Earlier, medical sources said at least 15 people were killed, when the Muslim Brotherhood said shots were fired at supporters of deposed President Mohamed Morsi near the military building where he is being held.

Murad Ali of the Brotherhood's Freedom and Justice Party said 34 Morsi supporters had been killed. He said shooting broke out in the early morning while Islamists staged a sit-in outside the Republican Guard barracks.

Al Jazeera's Egypt news channel broadcast footage of what appeared to be five men killed in the violence, and medics applying cardiopulmonary resuscitation to an unconscious man at a makeshift clinic at a nearby pro-Morsi sit-in.
A spokesman for Morsi's Muslim Brotherhood said its members were unarmed and were fired upon while praying outside the building.

This is the largest death toll from a single incident in Egypt since the ouster of Hosni Mubarak in 2011.
The Islamist Al-Nour party, which backed Morsi's ouster, called the incident a "massacre" and announced it will not take part in any political negotiation.

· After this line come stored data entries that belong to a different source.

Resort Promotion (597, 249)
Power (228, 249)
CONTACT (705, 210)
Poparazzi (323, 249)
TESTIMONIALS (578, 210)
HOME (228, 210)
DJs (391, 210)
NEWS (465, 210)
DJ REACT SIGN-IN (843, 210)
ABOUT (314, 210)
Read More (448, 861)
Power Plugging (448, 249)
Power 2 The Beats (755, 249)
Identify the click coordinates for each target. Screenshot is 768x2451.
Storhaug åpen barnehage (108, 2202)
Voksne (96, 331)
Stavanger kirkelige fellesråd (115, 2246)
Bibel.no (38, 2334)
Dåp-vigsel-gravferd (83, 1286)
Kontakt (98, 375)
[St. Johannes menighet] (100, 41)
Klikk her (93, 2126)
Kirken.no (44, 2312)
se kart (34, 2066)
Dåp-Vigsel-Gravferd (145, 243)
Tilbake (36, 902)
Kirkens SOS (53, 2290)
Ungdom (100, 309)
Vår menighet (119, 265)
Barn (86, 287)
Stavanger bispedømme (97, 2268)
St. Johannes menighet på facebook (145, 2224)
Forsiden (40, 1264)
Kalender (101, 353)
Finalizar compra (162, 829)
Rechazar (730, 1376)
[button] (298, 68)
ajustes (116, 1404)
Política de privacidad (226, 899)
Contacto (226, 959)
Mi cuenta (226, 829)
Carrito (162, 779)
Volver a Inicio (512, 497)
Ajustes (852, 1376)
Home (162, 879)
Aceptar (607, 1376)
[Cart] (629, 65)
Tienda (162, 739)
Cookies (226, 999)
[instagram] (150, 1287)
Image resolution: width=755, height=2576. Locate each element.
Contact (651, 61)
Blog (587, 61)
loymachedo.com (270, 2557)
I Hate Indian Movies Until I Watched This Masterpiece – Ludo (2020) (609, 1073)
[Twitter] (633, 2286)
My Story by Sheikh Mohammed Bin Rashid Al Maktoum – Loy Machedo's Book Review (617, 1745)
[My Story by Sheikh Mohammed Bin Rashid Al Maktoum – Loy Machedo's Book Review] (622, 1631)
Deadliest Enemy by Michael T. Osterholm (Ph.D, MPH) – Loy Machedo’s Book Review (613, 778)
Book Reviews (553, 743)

On Sunday night, opponents of Egypt's deposed Islamist President Mohamed Morsi packed Tahrir Square in the tens of thousands to show the world his ouster was not a military coup but the reflection of the people's will.
The Tahrir gathering was staged as a counter-demonstration two days after Islamist rallies exploded into deadly violence, the protest raised the stakes as the country's interim leaders struggled to put together a new government.

As the crowds grew, wave after wave of military aircraft skimmed over the capital, with one formation leaving behind long trails of smoke in black, white and red – the colors of the Egyptian flag.

"We are on the street to show the world that it was a popular revolution and not a coup that overthrew" Morsi on Wednesday, said a beaming teacher who gave her name as Magda.